Georgina Campbell and Joe Keery in Cold Storage.

Skylab, the United States’ ill-fated first space station, was launched in 1973 and came crashing back to Earth in 1979. It has been a prominent plot device in some movies and TV shows since then.

Most notably, it featured in the 2001 comedy (and early ’80s period piece) Wet Hot American Summer, when David Hyde Pierce’s Prof. Henry Newman and a group of wily campers used a device partially built out of donuts to divert a remnant part of Skylab from crashing into the big talent show. A poster even features Skylab about to take out Elizabeth Banks. (Historians will note that Skylab crashed in 1979, while Wet Hot had a piece of it crash two years later. Because it was hilarious, we shall forgive this likely intentional historical inaccuracy.)

Now comes Cold Storage, a film that puts Skylab to a more sinister (yet still funny) use. While Skylab crashed to Earth in 1979, a piece fell untracked somewhere in Australia, where they turned it into a tourist attraction. In 2007, it leaks a crazy fungus that causes the surrounding townspeople to explode. U.S. operatives Robert Quinn and Trini Romano (Liam Neeson and Lesley Manville) are sent in hazmat suits to accompany scientist Dr. Hero Martins (Sosie Bacon, badass daughter of Kevin and Kyra!).

Of course, things go wrong. Cut to present-day Kansas, where the organism is inexplicably stored deep in a former military base-turned-commercial storage facility. After nearly two decades, the forgotten storage container begins to fail; the fungus leaks; and the whole world is in mortal danger. Quinn’s phone rings in the middle of the night, and his mission is to now save the world from a fungal apocalypse.
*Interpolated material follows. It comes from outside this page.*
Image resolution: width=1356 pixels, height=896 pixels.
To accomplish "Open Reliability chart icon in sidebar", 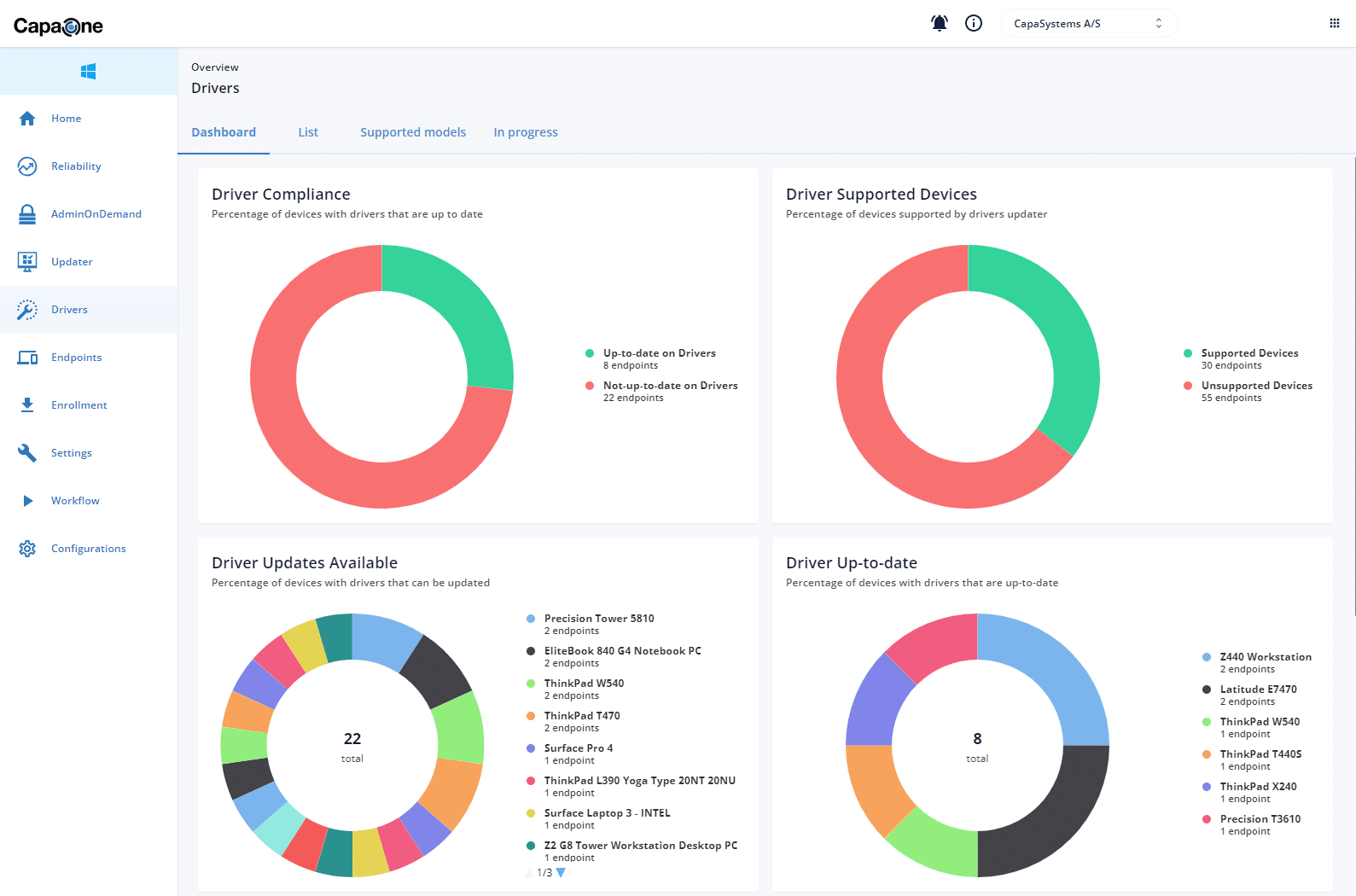I will [27, 166].
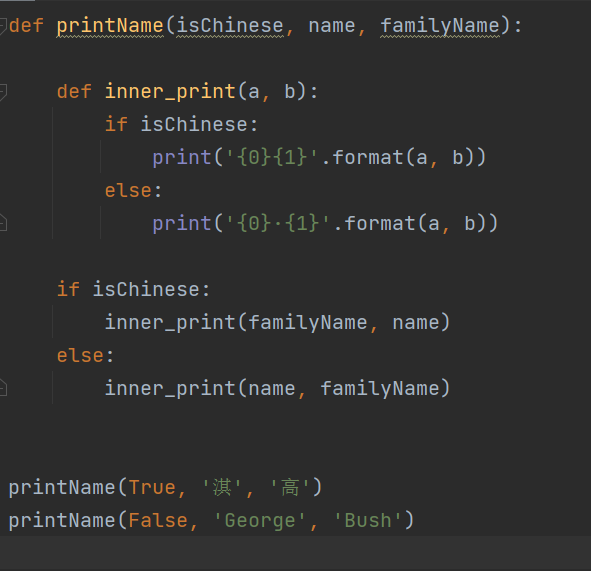The image size is (591, 571).
Task: Click the '淇' string literal
Action: click(222, 487)
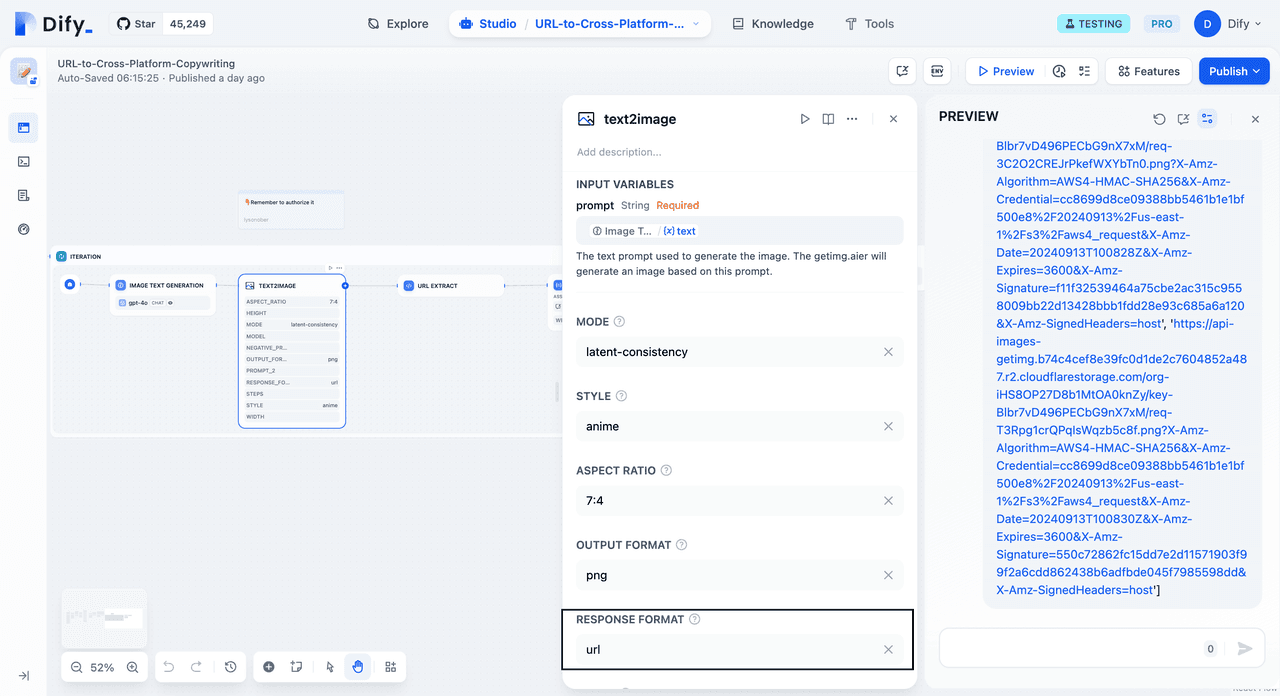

Ex-con Teacake (Joe Keery) and young mom Naomi (Georgina Campbell) are working dead-end night-shift jobs at the storage facility, where they hear a faint alarm going off. They burrow through some walls, descend a long step ladder, and discover a green substance doing awful things to rats. Unbeknownst to them, some of the green stuff got out earlier, and it’s taking over humans and animals nearby. The fungus compels those it inhabits to spread, spread, spread, so we are treated to zombies barfing green muck all over the place.

Set in the present, Cold Storage is the sort of horror-comedy that had its heyday in the ’80s and ’90s thanks to Sam Raimi (Evil Dead), Peter Jackson (Dead Alive) and Stuart Gordon (Re-Animator). Jonny Campbell, a longtime TV director getting his first big feature, is spot-on with the spirit of these films, mixing good laughs with effective, comically propelled horror. The gross-out factor is balanced by the humor, creating a constant state of dread and impending laughter. It’s a hard balance to pull off, but Campbell does so admirably.

I’m doing a good job these days of walking into movies knowing little to nothing. I didn’t even know Neeson was in this film until he showed up in the prologue. His work here is top-notch grizzled Neeson, his best work since 2012’s The Grey. Keery—the best thing about the inconsistent final season of Stranger Things—is solid as the hapless but caring ex-con trying to make a go of it after his earlier mistakes.

The real star of the film is Georgina Campbell, who is quietly becoming one of modern cinema’s most prominent and reliable scream queens. Her résumé boasts many horror films, including The Watchers, Influencers and, most notably, the already classic Barbarian. She’s one of those performers who dominates a scene just by being there, and she provides a sharp comic edge that mixes well with Keery’s intentional softness. They make a great screen pair.

There have been other attempts in the 21st century to resurrect this sort of queasy horror-comedy genre fare (like James Gunn’s 2006 film, Slither). The appeal of these films doesn’t usually show during the initial theatrical runs—and unsurprisingly, Cold Storage flopped in its first week.

Dumping it into the cinematic release wasteland that is early February (a fate that also led to the awesome Good Luck, Have Fun, Don’t Die flopping) is a true disservice. I expect Cold Storage to find life on streaming, where grossout-horror-heads such as myself will eat it up happily on a Saturday night when Saturday Night Live is airing a rerun.